#### ASSIGNED TASK
Your copy should hold exactly the lines from the one containing "Task: Go to How It Works section" through the last line of the entries, and no pictures.

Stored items
----------------

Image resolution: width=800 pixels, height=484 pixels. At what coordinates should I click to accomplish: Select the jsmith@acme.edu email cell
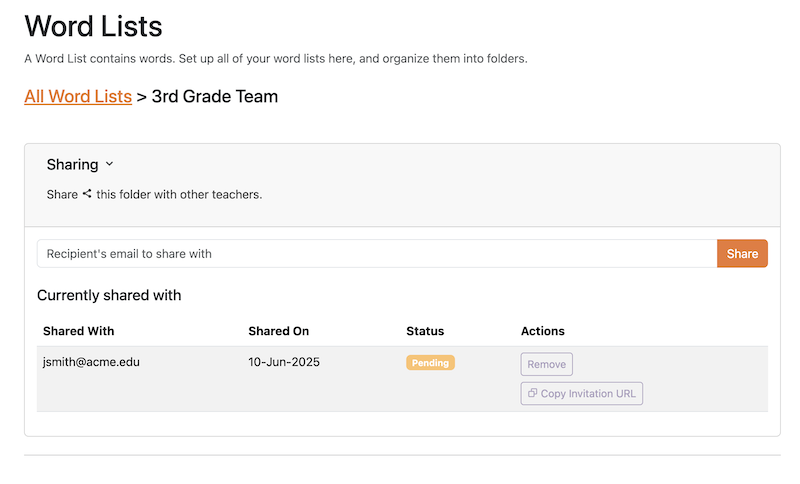[x=91, y=362]
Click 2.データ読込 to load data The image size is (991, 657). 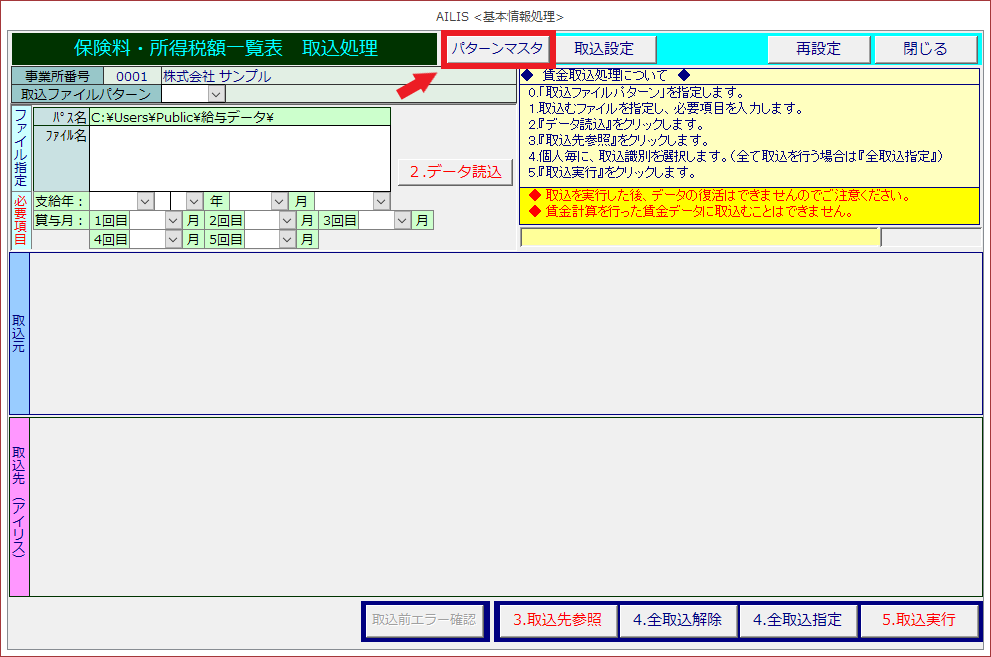455,171
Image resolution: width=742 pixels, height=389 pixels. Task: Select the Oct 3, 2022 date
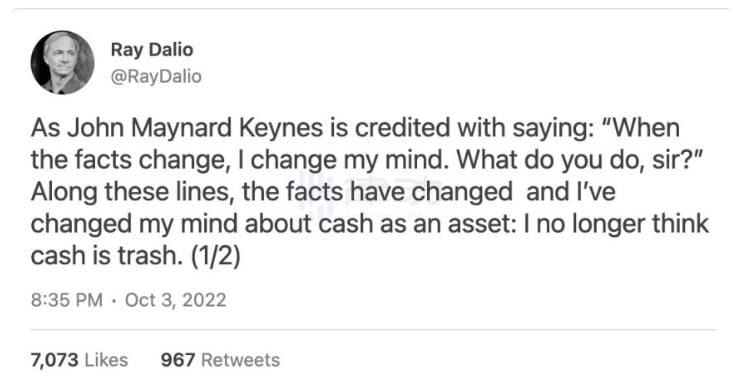click(x=176, y=300)
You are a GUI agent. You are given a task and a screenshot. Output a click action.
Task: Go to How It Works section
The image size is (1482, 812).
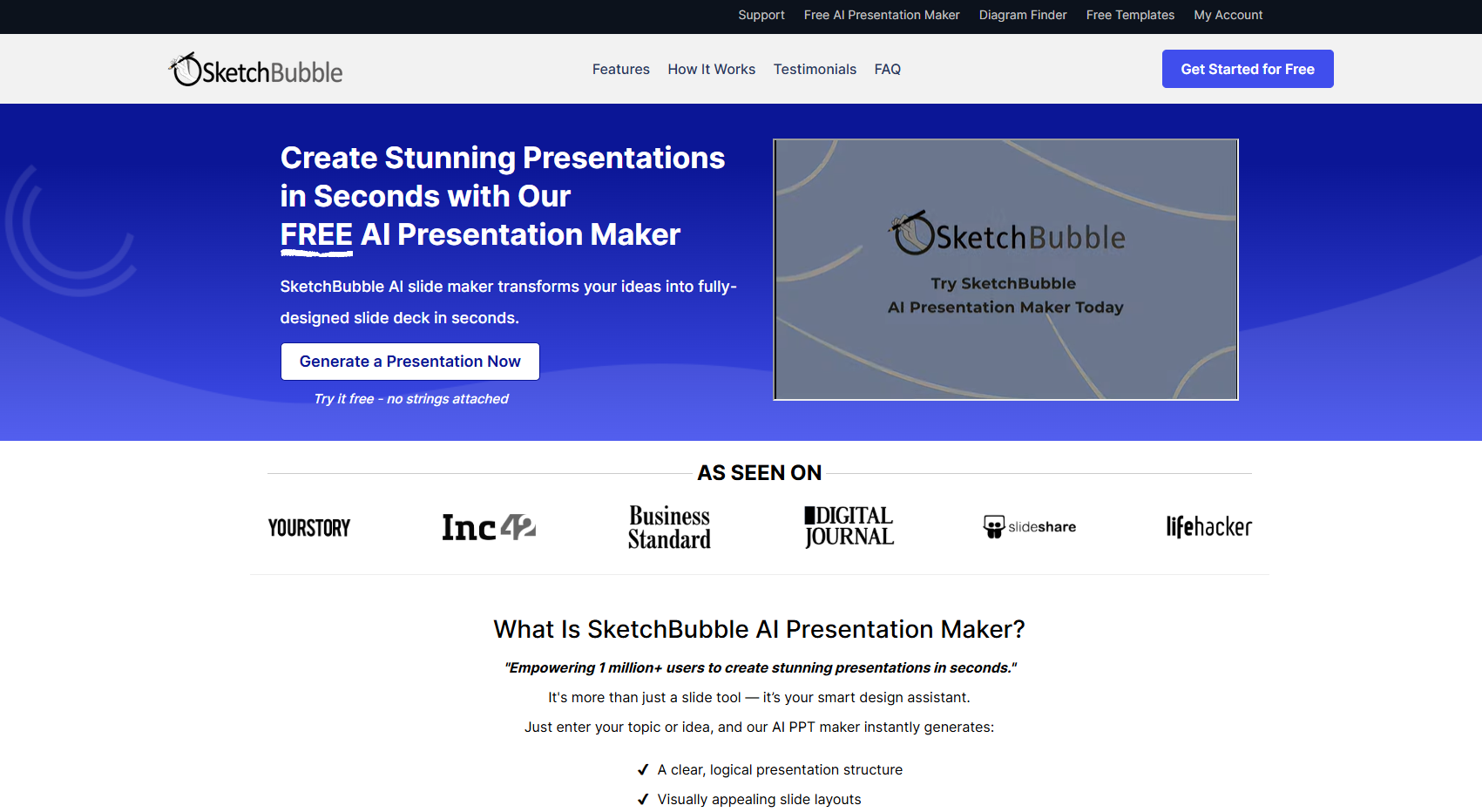click(711, 70)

----------------

#### OUTPUT
Task: Go to How It Works section
The image size is (1482, 812).
click(711, 70)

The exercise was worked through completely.